Answer with the exact lines of the following material from the one containing "Activate the Box" through the one containing "Task: Click the red Delta bar in left Band", both end lines included.

━━ DATA SHOWN

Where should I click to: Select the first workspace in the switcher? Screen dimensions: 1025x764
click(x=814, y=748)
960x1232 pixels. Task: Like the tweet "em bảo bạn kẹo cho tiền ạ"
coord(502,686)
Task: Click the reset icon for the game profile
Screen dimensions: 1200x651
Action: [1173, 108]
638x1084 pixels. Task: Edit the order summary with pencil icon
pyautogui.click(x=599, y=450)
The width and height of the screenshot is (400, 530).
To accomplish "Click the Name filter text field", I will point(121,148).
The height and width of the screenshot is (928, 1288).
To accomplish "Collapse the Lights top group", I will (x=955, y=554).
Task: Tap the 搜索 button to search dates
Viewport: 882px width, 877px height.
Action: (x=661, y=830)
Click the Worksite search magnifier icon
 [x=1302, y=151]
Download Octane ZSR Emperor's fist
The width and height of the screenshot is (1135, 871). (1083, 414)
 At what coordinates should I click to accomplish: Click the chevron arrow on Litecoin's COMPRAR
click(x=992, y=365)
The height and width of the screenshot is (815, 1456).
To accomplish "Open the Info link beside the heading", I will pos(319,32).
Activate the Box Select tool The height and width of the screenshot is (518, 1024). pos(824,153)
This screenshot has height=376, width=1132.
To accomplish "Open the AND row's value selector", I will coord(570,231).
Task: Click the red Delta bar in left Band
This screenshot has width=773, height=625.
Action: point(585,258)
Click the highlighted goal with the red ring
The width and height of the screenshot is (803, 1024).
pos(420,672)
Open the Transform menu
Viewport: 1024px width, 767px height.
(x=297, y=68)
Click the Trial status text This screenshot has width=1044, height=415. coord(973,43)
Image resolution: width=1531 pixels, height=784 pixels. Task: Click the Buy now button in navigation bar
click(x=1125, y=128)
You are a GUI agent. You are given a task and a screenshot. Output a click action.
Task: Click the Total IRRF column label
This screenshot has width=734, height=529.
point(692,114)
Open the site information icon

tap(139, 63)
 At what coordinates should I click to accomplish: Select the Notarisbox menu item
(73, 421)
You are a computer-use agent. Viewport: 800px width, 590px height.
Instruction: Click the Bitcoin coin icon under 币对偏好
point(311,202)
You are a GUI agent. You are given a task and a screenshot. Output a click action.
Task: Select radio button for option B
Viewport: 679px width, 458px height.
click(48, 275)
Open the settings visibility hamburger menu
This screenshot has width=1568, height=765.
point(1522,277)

━━━━

### [RESPONSE BELOW]
Activate the Box Select tool The height and width of the screenshot is (518, 1024). pos(824,153)
This screenshot has height=376, width=1132.
To accomplish "Open the AND row's value selector", I will coord(570,231).
Task: Click the red Delta bar in left Band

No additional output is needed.